このサイトは、育成馬の臨床獣医師が日常の診療で遭遇する症例に関して調べて得た情報をメモとして残すものです。

競走馬の胃の病変に関わる要素(Murrayら1996)

現役サラブレッド競走馬に関する胃潰瘍の調査をまとめた報告があります。

この調査では、調教中のサラブレッド競走馬では、93%に胃潰瘍病変が認められました。性別、年齢、抗炎症薬などの投薬歴では差が見られず、直近2ヵ月の出走の有無が病変グレードと関連していました。

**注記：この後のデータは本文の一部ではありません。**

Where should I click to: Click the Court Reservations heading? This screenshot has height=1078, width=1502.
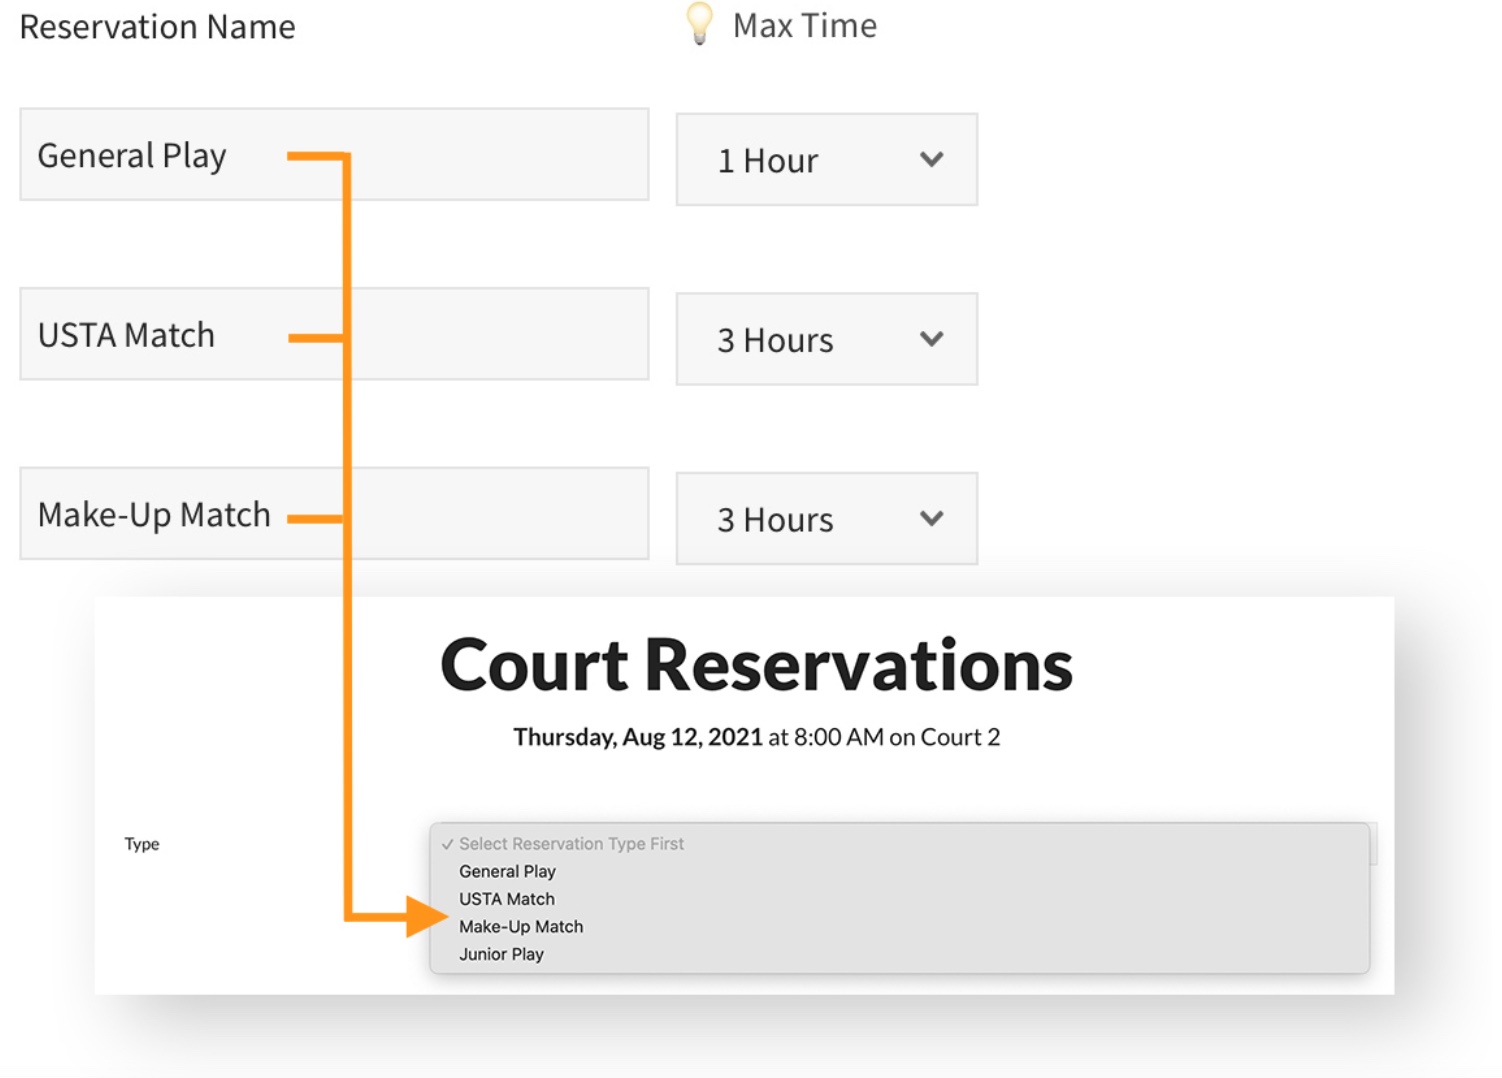(x=756, y=665)
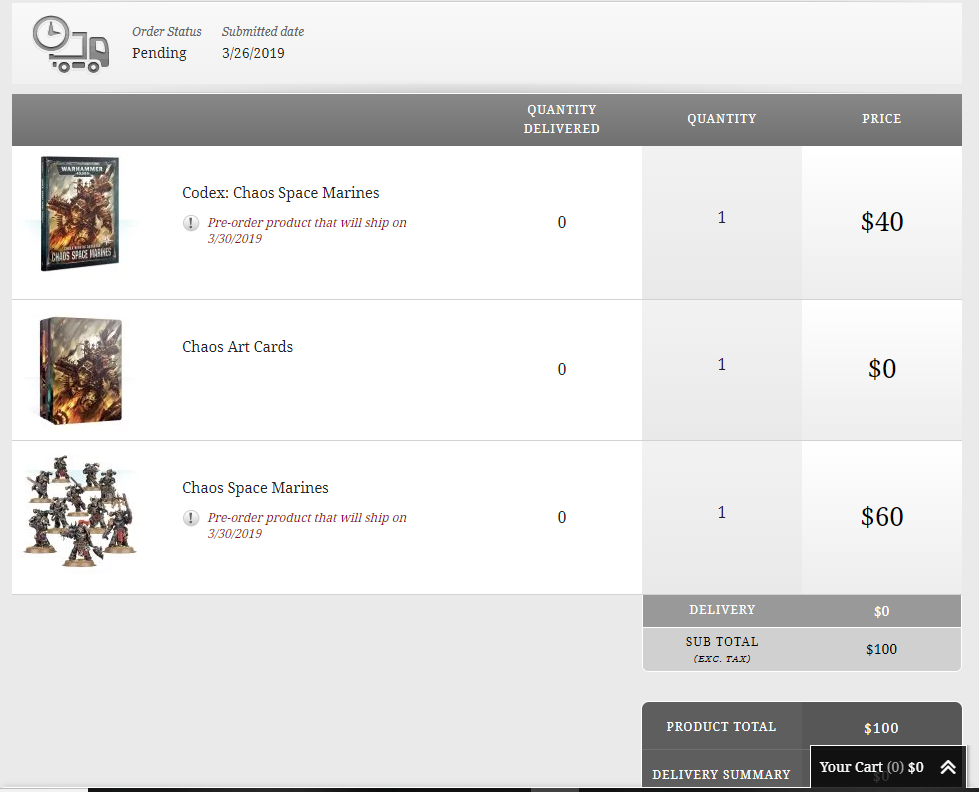Click the Delivery Summary label
Viewport: 979px width, 792px height.
point(721,774)
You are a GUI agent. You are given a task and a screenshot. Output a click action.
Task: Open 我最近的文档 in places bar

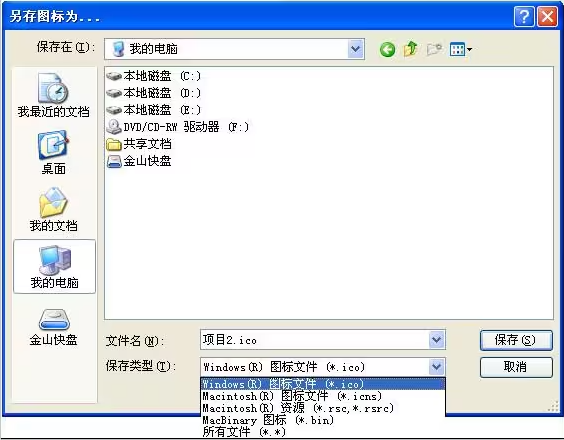[x=54, y=95]
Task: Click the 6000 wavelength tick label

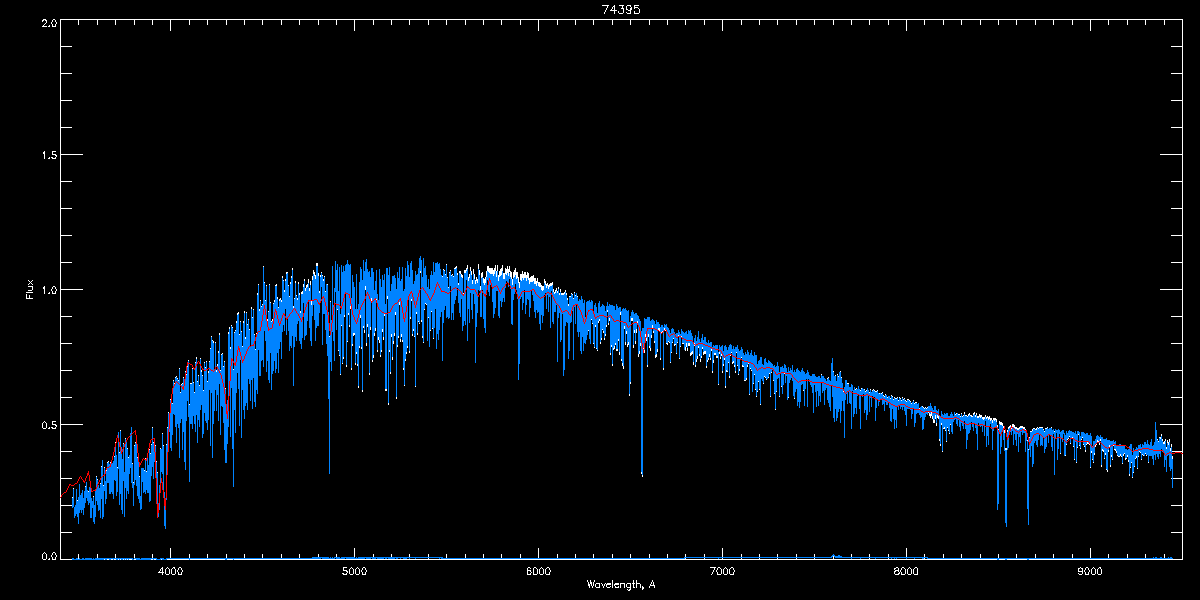Action: coord(538,572)
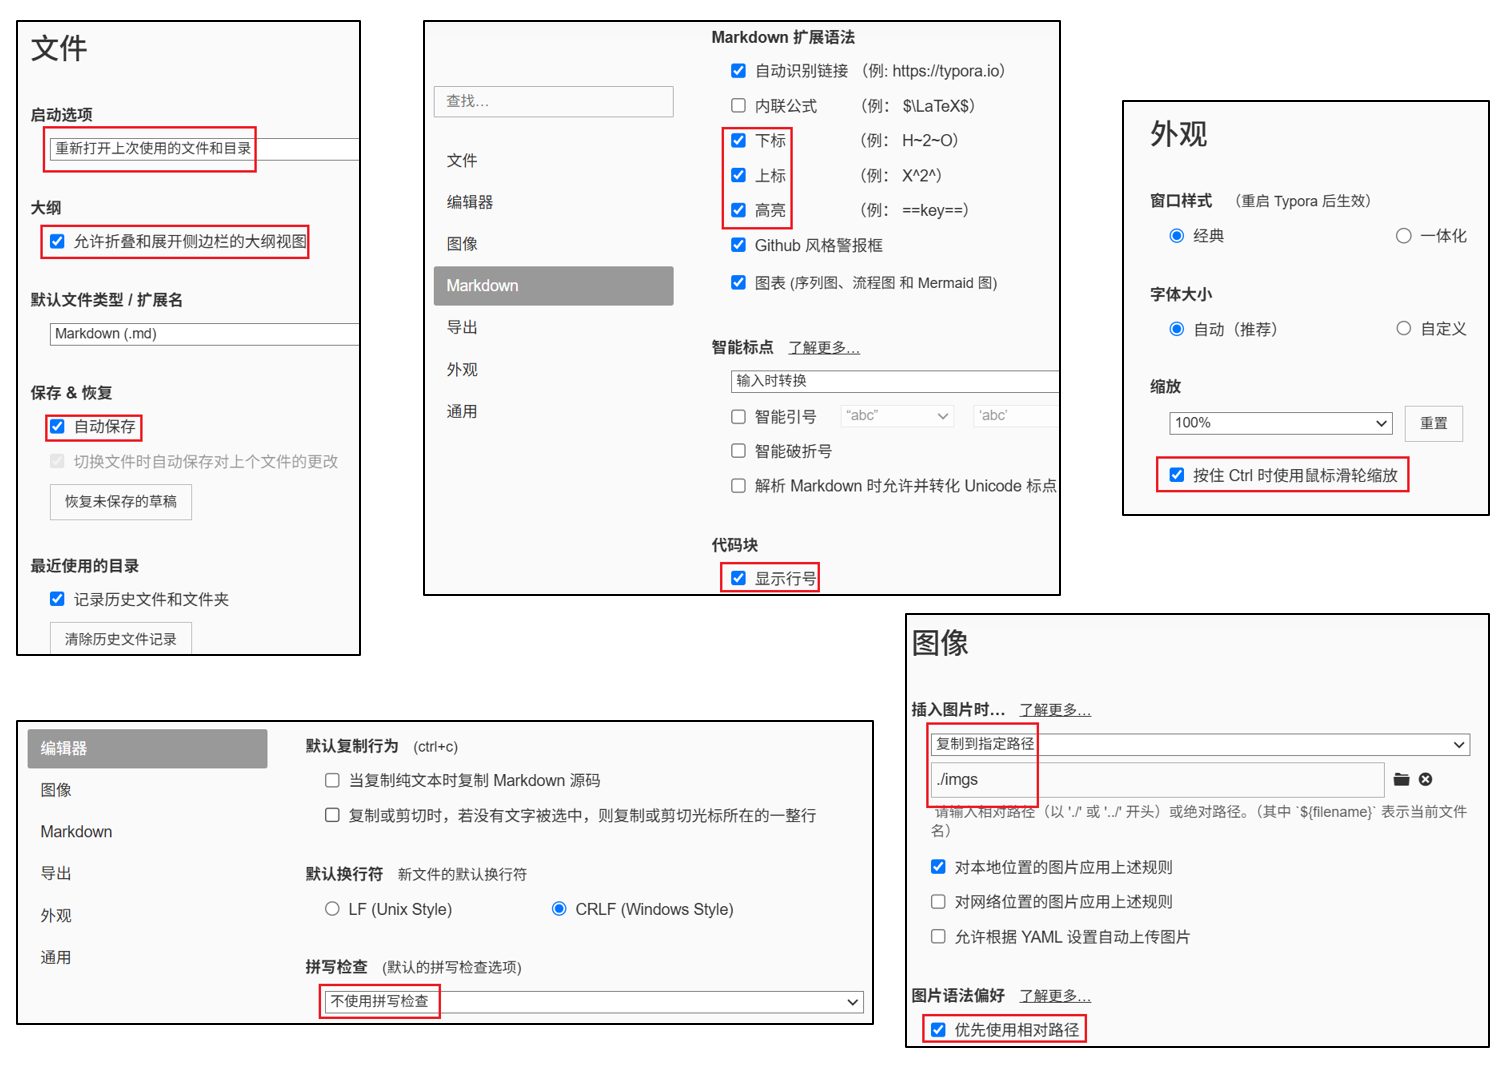
Task: Toggle the 自动保存 checkbox
Action: click(58, 427)
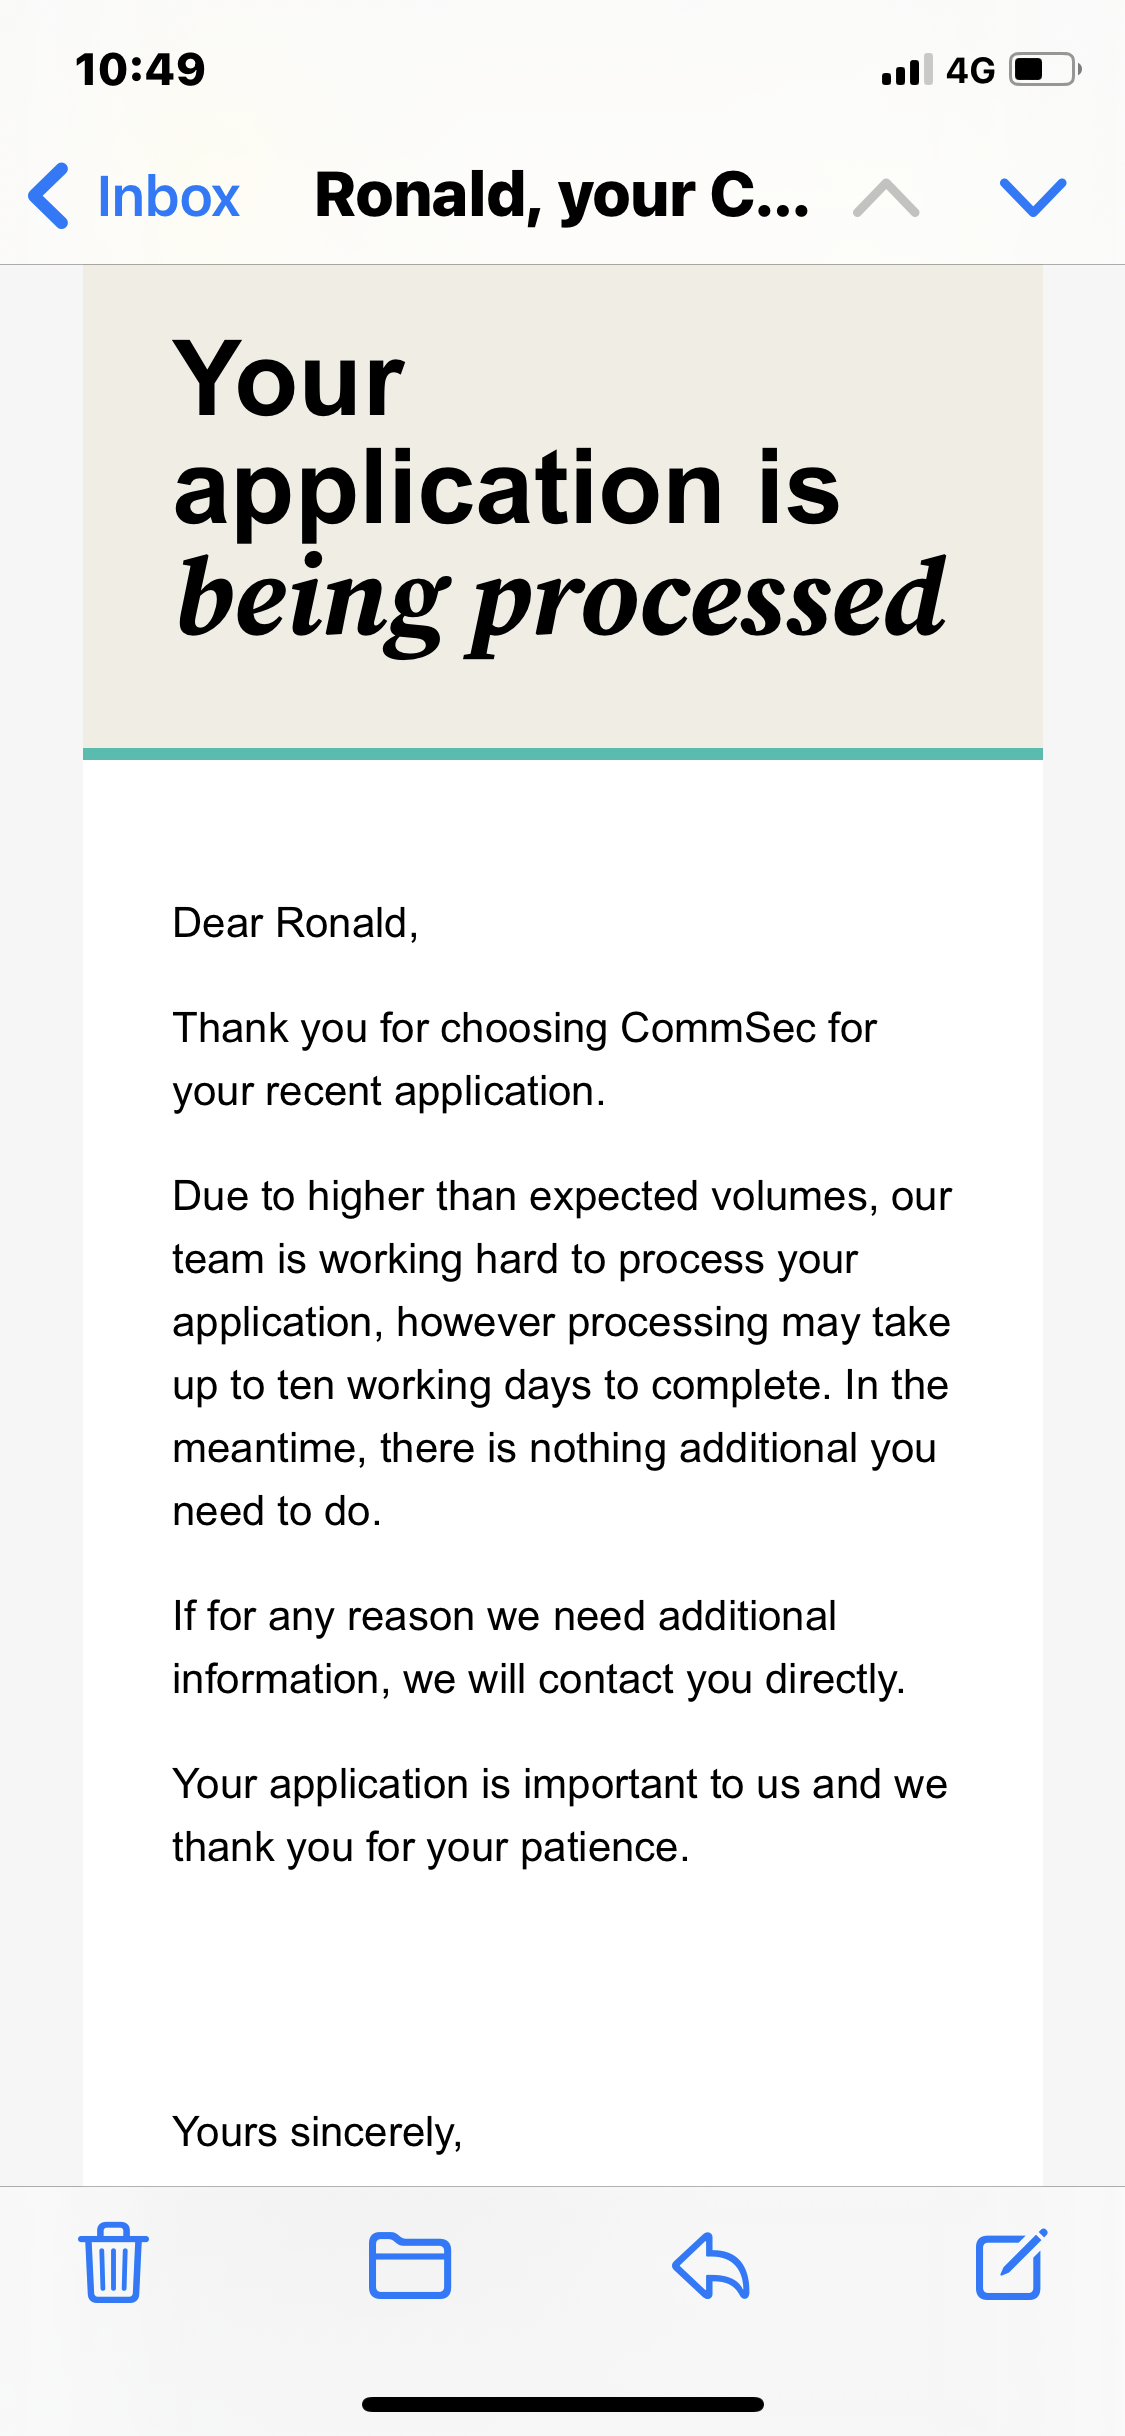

また、胃潰瘍が認められた2歳馬で2-3か月後に再検査を行うと、潰瘍病変のグレードは悪化していました。

 

参考文献 

pubmed.ncbi.nlm.nih.gov

競馬場で調教しているサラブレッド種馬67頭で胃内視鏡検査を実施した。また、2-3か月後には35頭で再検査を行った。年齢は2-9歳で、2歳16頭、3歳32頭、4歳以上19頭であった。 67頭のうち42頭は初回の検査前2ヵ月間で出走しており、残りの25頭は調教を受けていた。62頭(93%)で胃粘膜の潰瘍が1つ以上見つかり、直近で出走していた42頭では全て潰瘍が存在した。再検査を行った35頭中32頭(91%)は初回の検査で胃潰瘍病変があり、再検査でも全て病変があった。病変の重症度を分類するため、4つの部位の胃粘膜無腺部のグレードを0-10で評価した。最も高い病変グレードの平均値は、初回(3.63)よりも再検査(4.89)の方が有意に高かった(P<0.01)。再検査の方が最大病変グレードが高かった馬は24頭、差がなかった馬は5頭、低かった馬は6頭であった。2歳馬では初回と再検査の病変グレードの最大平均値の差が最も大きく、初回1.75から再検査4.00まで増加した(P=0.014)。胃腺部粘膜の潰瘍も0-10でグレード分類したが、これには初回と再検査の間に差はなかった(初回1.89、再検査1.90)。性別、競走歴、直近2ヵ月のNSAIDs、全身糖質コルチコイド、ACTHおよびフロセミドの投与について、病変のグレードを比較した。競走歴を除き、これらの比較で無腺部と腺部の平均病変グレードに有意差はなかった。このことから、本研究では性別や投薬歴が潰瘍の重症度に与える影響はないと示唆された。検査からさかのぼって2ヵ月の期間に出走した馬は無腺部の平均最大病変グレード4.51で、出走していない馬は2.36であり、出走していた馬のほうが有意にグレードが高かった(P<0.01)。一方で、腺部の平均病変グレードは出走していた馬で1.93、出走していなかった馬で1.13であり、差は認められなかった。